Honesty, its something we like to live by. But 94-year-old Regine Archer once had to lie to live.
“It was just horrendous. Just like my experience marked me, pretty much for life, cause you don’t forget those things, it marked those guys who went too,” said Archer.
She was 15-years-old when the sounds of airplanes and gunshots outside her home in Belgium became the norm.
And as a Jew in the 1940’s things would soon go from bad to worse for her family.
“Of course any sign of resistance you were put to the wall and shot,” said Archer.
Regine says it started with a curfew, then she wasn’t allowed to go to school, and then she was forced to wear the yellow star marking her a Jew.
Once the Germans started exterminating people, Regine’s family knew they needed to leave.
A neighbor secured Regine and her sister a place at a Catholic private school and her parents in a summer home tucked away in the country.
All living a lie to stay alive.
“So my sister and I, with false names, we’re 16 and 17 – and we have to keep our cool while these German officers are staring at us,” said Archer.
The Mother Superior often checking on the pair.
“She her assistant and the priest were the only ones who knew who we were,” said Archer.
In 1944, the Mother Superior helped Regine get a job as a secretary for a young lawyer.
Soon the Americans landed and Regine hopped on her bike.
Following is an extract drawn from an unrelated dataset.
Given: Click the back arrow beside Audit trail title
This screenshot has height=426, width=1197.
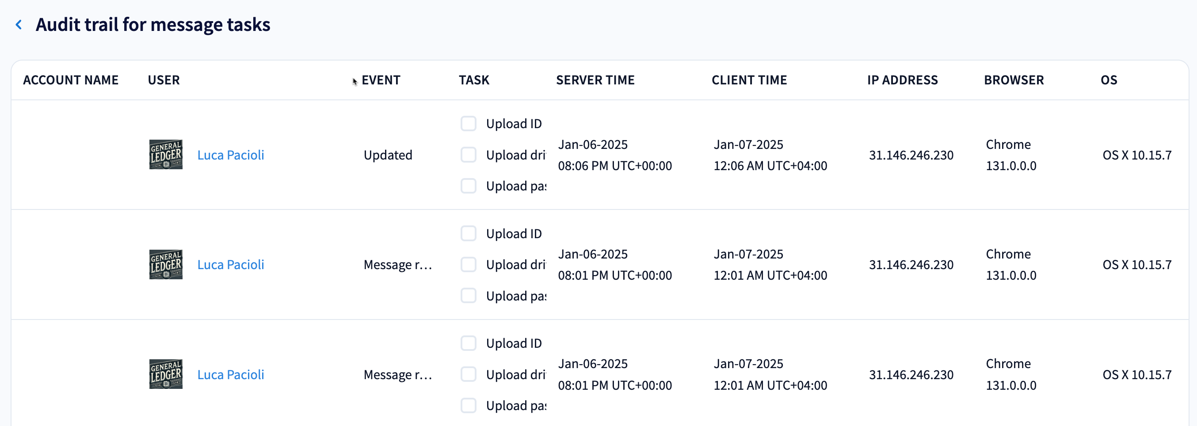Looking at the screenshot, I should point(19,25).
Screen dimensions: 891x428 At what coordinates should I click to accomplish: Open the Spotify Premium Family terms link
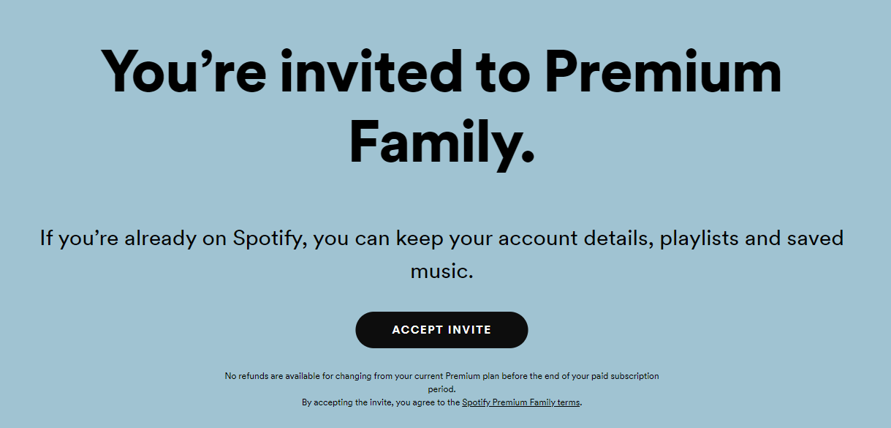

It was a 7-hour ride to get to her parents.
She says she counted 700 planes flying overhead.
“Suddenly there came a Jeep that had a German officer strapped spread eagle on the hood, and we said ah it’s the Americans,” said Archer.
And it was an American, a Virginia Tech graduate, that would sweep her off her feet and bring her to the states.
“And that’s the end of that story,” said Archer.
Her story, a true story she continues to share.